Pictures aside, repeat every record below exactly.

━━━━━ DATA EXCERPTS

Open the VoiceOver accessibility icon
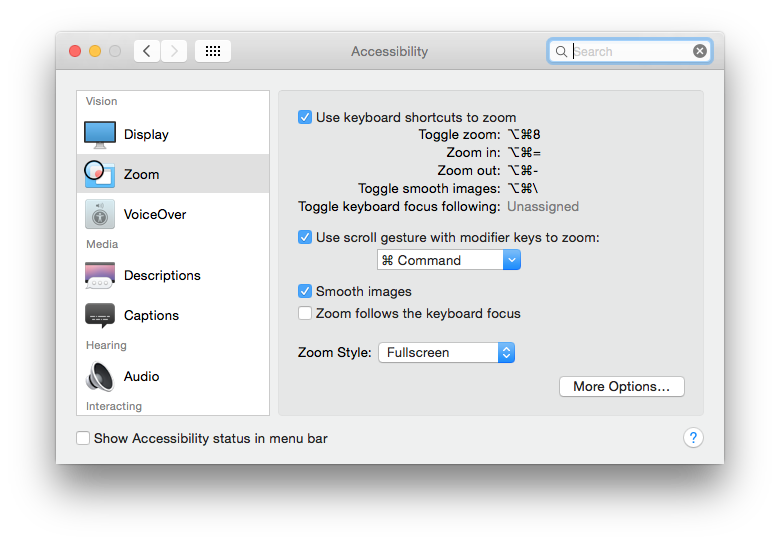This screenshot has width=780, height=544. (x=100, y=214)
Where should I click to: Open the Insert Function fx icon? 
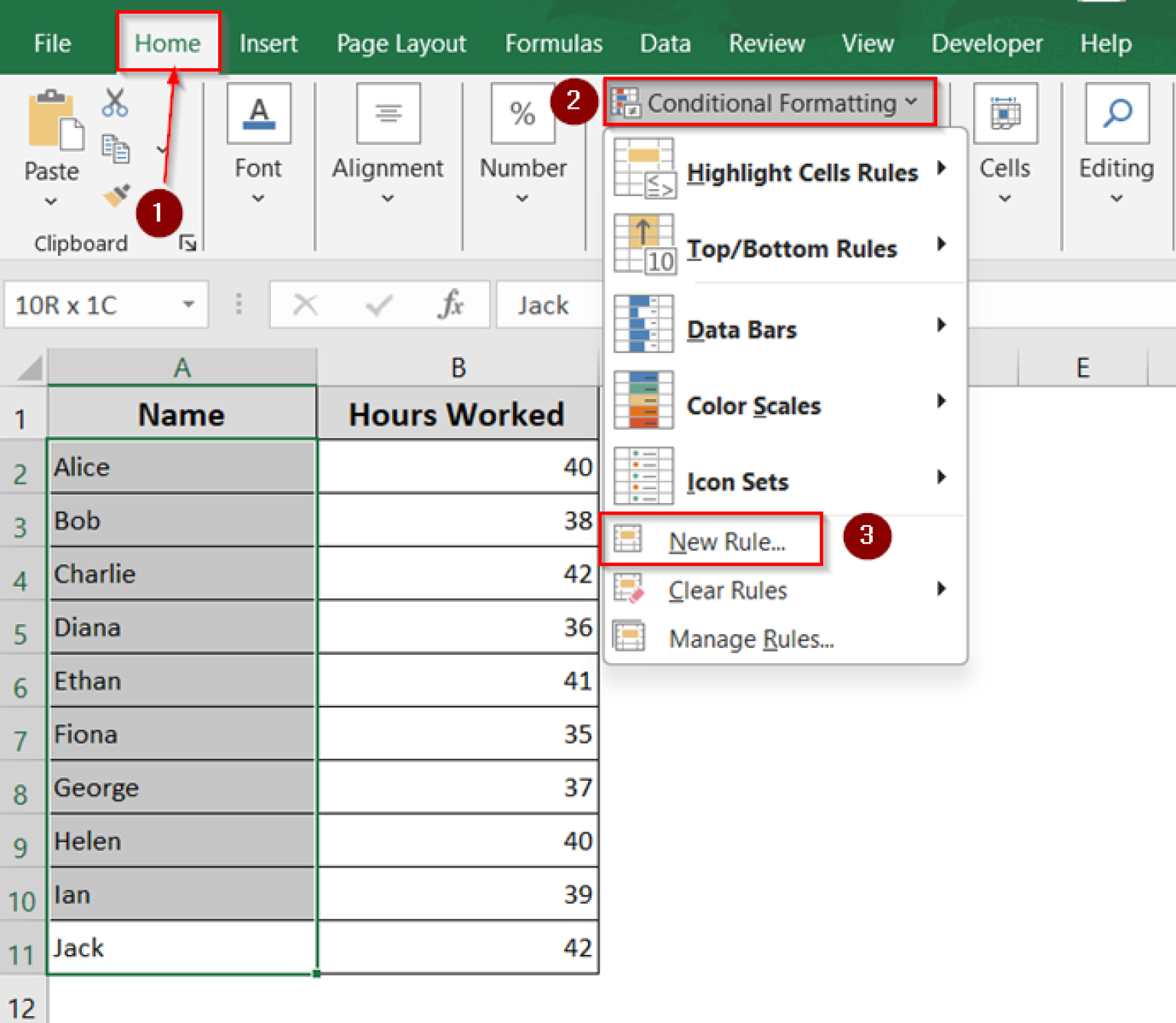click(x=452, y=304)
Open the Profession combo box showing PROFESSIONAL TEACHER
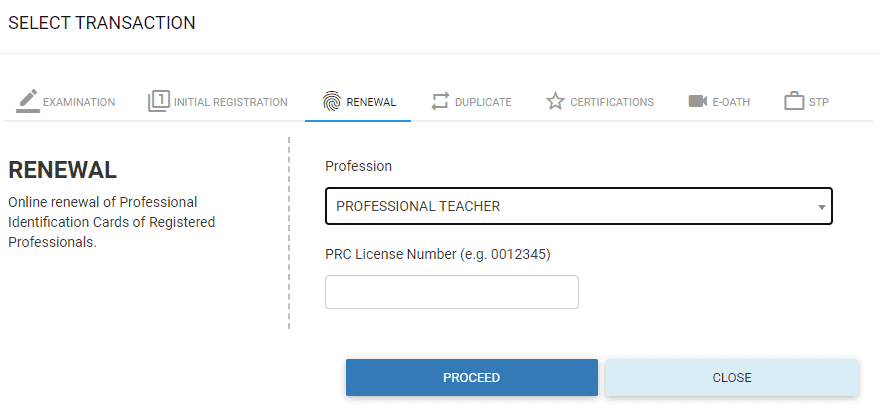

━━━━━━━━━━

- RESULT OF THIS EXERCISE -
Open the VoiceOver accessibility icon
This screenshot has width=780, height=544. (x=100, y=214)
Where should I click to: Open the Insert Function fx icon? 
click(x=452, y=304)
Open the Profession combo box showing PROFESSIONAL TEACHER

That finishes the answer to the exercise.